Silvestri completes each poem with devastating final lines. For example, in “PTSD,” she laments “no Undo option for this” and in “Cosmic Questions” she uses a repeat meteor strike in Bosnia to compare to her own random life event in which the final line is “why one of my white cells turned killer.” In a poem addressed to her 28-year-old donor, the poet urges the reader to ponder deeply the value of human life by asking him, “Will your sacrifice be worthwhile?” Editor’s Note: Silvestri’s poem “Meeting My Stem Cell Donor” was published in the Fall-Winter 2024 Intima.

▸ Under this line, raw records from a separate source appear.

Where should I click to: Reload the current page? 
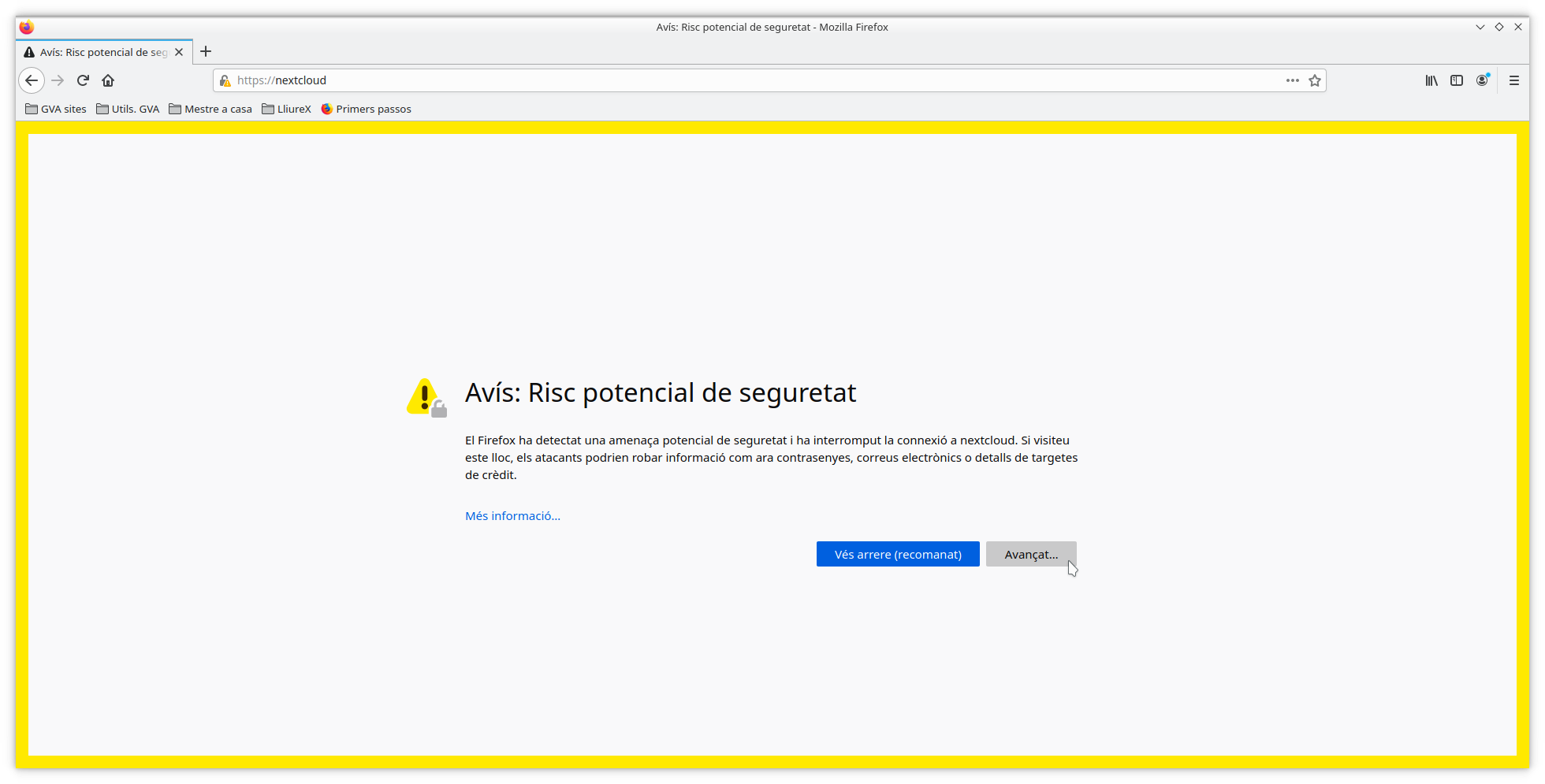[x=83, y=80]
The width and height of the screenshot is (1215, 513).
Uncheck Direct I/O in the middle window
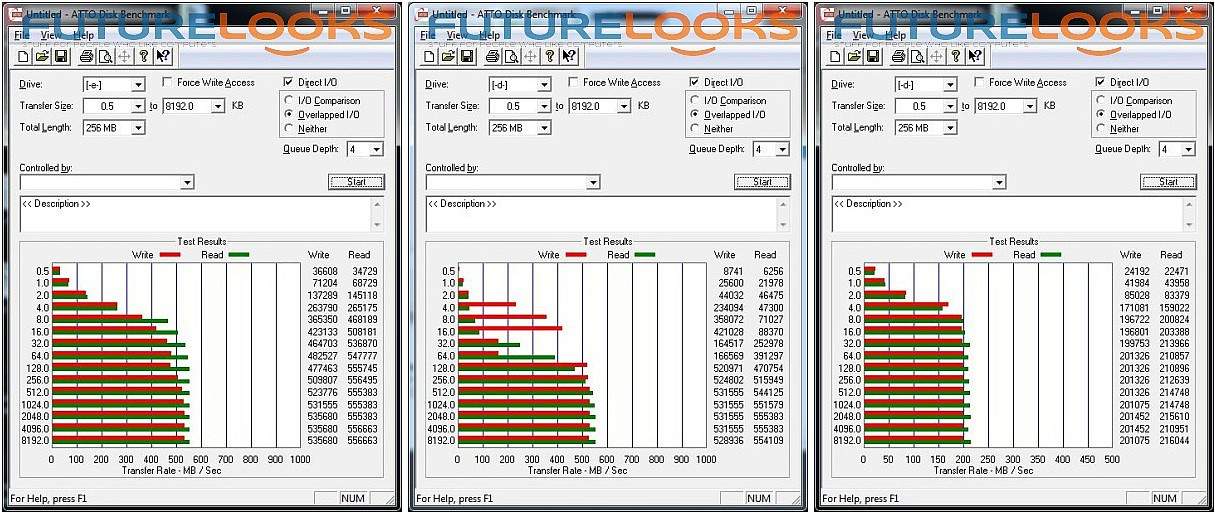tap(695, 82)
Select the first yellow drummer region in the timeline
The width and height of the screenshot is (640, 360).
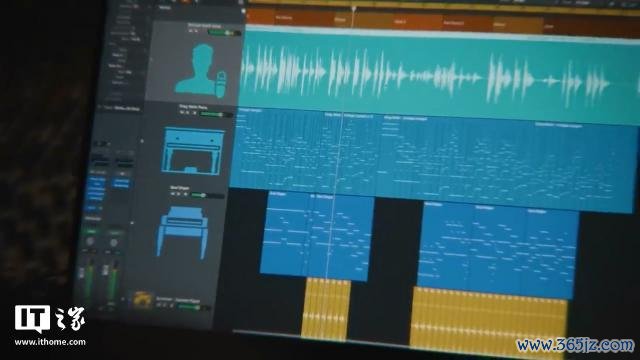[326, 309]
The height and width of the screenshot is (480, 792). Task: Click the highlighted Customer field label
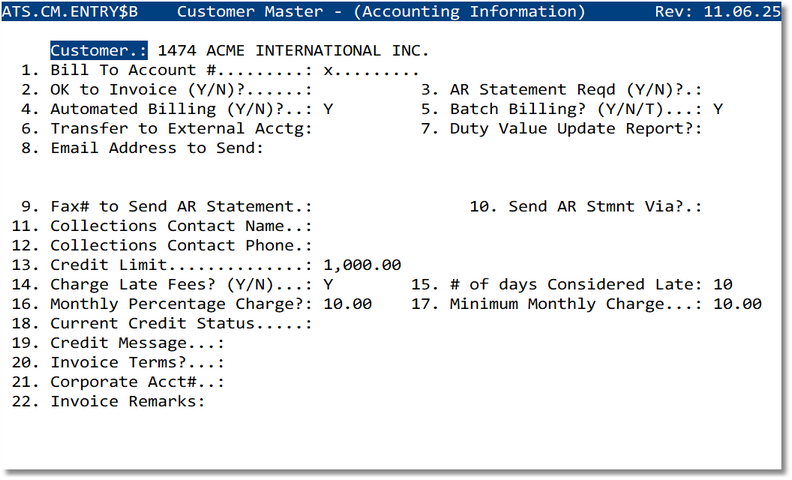(99, 50)
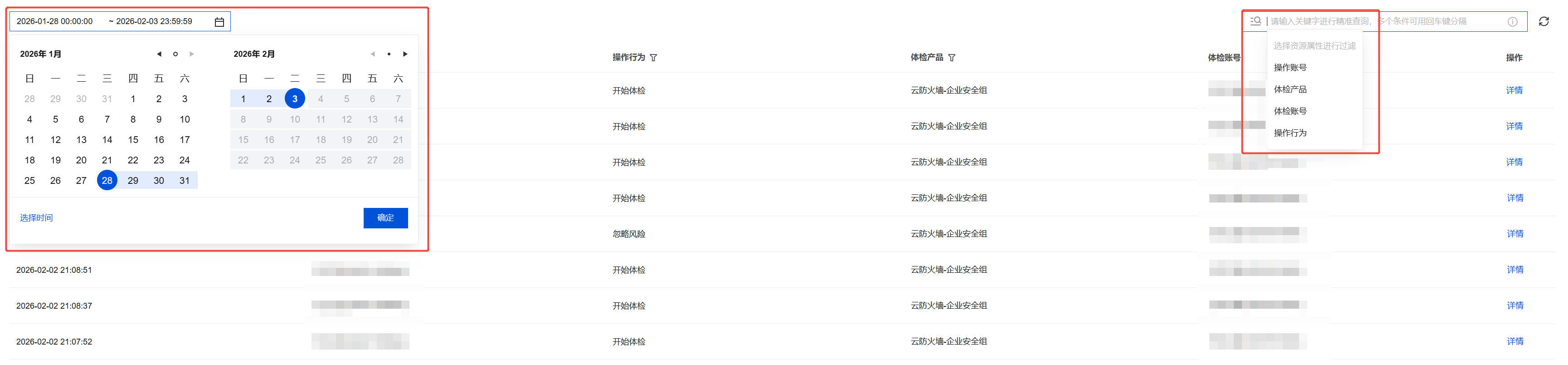Viewport: 1568px width, 365px height.
Task: Go to previous month in January calendar
Action: pos(159,54)
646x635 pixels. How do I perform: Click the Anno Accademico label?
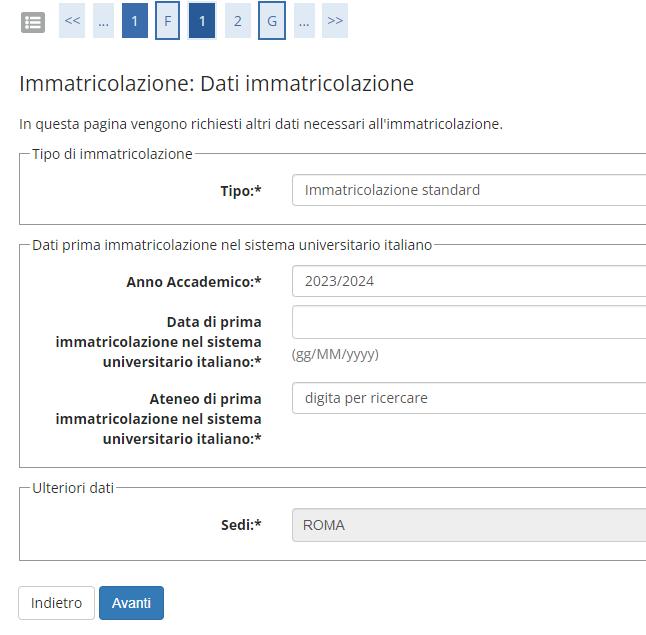click(193, 282)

In the final section of Silvestri’s book entitled “Runoff,” we get a real sense of what the poet is left with after this life-altering period. She impresses upon the reader that there is a way to get through despite catastrophic consequences. There is hope on every page of this book, right down to the last line of “New Life,” the final poem in But I Still Have My Fingerprints: “scarlet paintbrush, silvery//lupine emerging from the ruins.” And emerge from the ruins, Silvestri does.—Linda Lamenza
Linda Lamenza is a poet and literacy specialist in Massachusetts. Her work has appeared in Lily Poetry Review, San Pedro River Review, Nixes Mate Review, Ovunque Siamo and elsewhere. Left-Handed Poetry (Finishing Line Press, 2024) is her first chapbook; it was a finalist for the Hunger Mountain Mayday Chapbook series. Lamenza’s first full-length book, Feast of the Seven Fishes, was published this year by Nixes Mate.